Modern radiotherapy techniques involve routine use of volumetric arc therapy (VMAT) and intensity modulated radiotherapy (IMRT) with jaw‐tracking – dynamic motion of the secondary collimators (jaws) in tandem with multi‐leaf collimators (MLCs). These modalities require accurate dose calculations for the purposes of treatment planning and dose verification. Monte Carlo (MC) methods for radiotherapy dose calculation are widely accepted as capable of achieving high accuracy. This paper presents an efficiency‐enhancement method for secondary collimator modeling, presented in the context of a tool for MC‐based dose second checks. The model constitutes an accuracy trade‐off in the source model for the sake of efficiency enhancement, but maintains the advantages of MC transport in patient heterogeneities. The secondary collimator model is called Flat‐Absorbing‐Jaw‐Tracking (FAJT).
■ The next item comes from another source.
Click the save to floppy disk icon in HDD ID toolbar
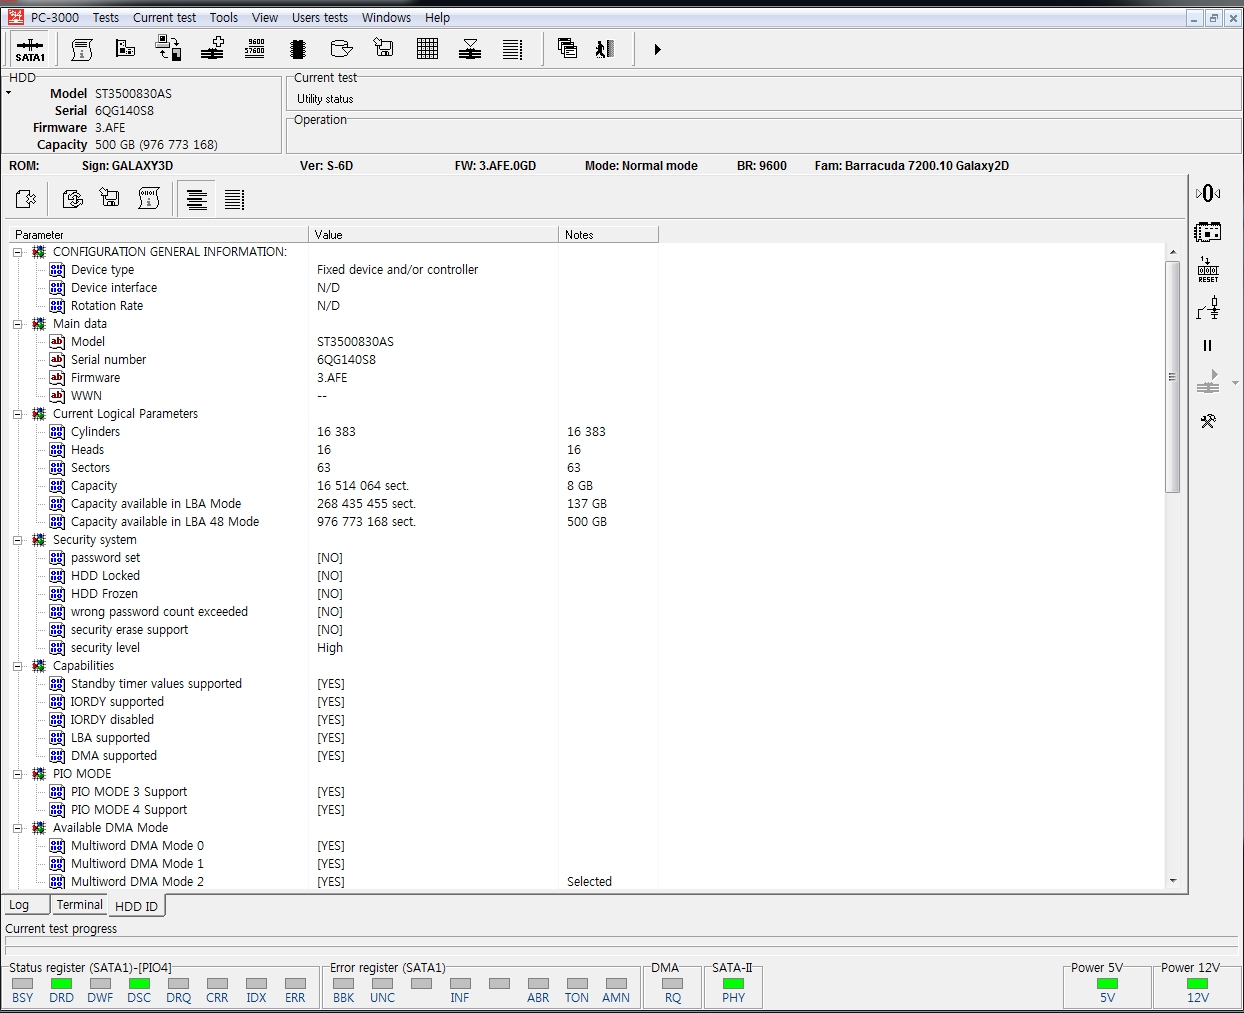This screenshot has width=1244, height=1013. click(x=110, y=199)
Transmission through and scatter from the secondary collimators is neglected, and jaws are modeled as perfectly absorbing planes. To couple the motion of secondary collimators with MLCs for jaw‐tracking, the FAJT model was built into the VCU‐MLC model. Gamma‐index analysis of the dose distributions from FAJT against the full BEAMnrc MC simulations showed over 99% pass rate for a range of open fields, two clinical IMRT, and one VMAT treatment plan, for 2%/2 mm criteria above 10%. Using FAJT, the simulation speed of the secondary collimators for open fields increased by a factor of 237, 1489, and 1395 for 4 × 4, 10 × 10, and 30 × 30 cm2, respectively. In general, clinically oriented simulation times are reduced from “hours” to “minutes” on identical hardware. Results for nine representative clinical cases (seven with jaw‐tracking) are presented. The average 2%/2 mm γ‐test success rate above the 80% isodose was 96.8% when tested against the EPIDose electronic portal image‐based dose reconstruction method and 97.3% against the Eclipse analytical anisotropic algorithm.

Highlights

  • Dose calculations in radiation therapy have been performed by algorithms of varying complexity and accuracy with calculations based on Monte Carlo (MC) methods being arguably the most accurate in complex geometries and heterogeneous media encountered in clinical dosimetry and treatment planning.[1,2,3,4,5,6,7,8]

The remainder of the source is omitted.